**Exercise aim**:
Below are lines of data, and only some are wanted. Please repeat exactly those from the line that has "Click the Opacity 0.1 value control" through the line that has "Task: Open api-0.1.27.jar dependency link".

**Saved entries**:
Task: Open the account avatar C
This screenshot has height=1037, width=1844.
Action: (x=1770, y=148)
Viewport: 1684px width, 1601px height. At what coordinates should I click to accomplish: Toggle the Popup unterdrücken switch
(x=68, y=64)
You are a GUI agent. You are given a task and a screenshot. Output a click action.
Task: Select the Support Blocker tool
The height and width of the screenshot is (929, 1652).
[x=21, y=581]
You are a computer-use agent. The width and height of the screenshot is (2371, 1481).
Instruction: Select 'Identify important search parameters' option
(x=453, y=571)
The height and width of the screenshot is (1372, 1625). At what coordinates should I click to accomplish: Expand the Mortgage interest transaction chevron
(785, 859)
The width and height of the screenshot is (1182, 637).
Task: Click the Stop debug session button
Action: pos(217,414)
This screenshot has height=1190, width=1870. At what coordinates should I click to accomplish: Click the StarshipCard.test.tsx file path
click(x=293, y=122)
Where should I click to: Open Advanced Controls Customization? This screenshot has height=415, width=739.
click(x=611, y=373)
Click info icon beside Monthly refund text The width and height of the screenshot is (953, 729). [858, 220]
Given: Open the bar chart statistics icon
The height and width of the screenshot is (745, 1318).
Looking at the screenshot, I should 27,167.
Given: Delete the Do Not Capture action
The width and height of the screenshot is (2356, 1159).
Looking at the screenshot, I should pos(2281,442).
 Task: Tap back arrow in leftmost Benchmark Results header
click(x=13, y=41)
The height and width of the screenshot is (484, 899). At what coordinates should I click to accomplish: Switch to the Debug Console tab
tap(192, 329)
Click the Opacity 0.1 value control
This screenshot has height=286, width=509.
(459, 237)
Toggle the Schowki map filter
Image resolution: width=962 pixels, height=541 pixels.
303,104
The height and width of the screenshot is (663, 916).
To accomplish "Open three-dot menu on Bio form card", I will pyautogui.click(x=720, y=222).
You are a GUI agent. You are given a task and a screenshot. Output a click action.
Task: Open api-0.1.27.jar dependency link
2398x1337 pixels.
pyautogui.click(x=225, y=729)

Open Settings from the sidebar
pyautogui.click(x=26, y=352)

**Exercise output**:
Click the Opacity 0.1 value control
This screenshot has height=286, width=509.
(459, 237)
Toggle the Schowki map filter
Image resolution: width=962 pixels, height=541 pixels.
303,104
The height and width of the screenshot is (663, 916).
To accomplish "Open three-dot menu on Bio form card", I will pyautogui.click(x=720, y=222).
You are a GUI agent. You are given a task and a screenshot. Output a click action.
Task: Open api-0.1.27.jar dependency link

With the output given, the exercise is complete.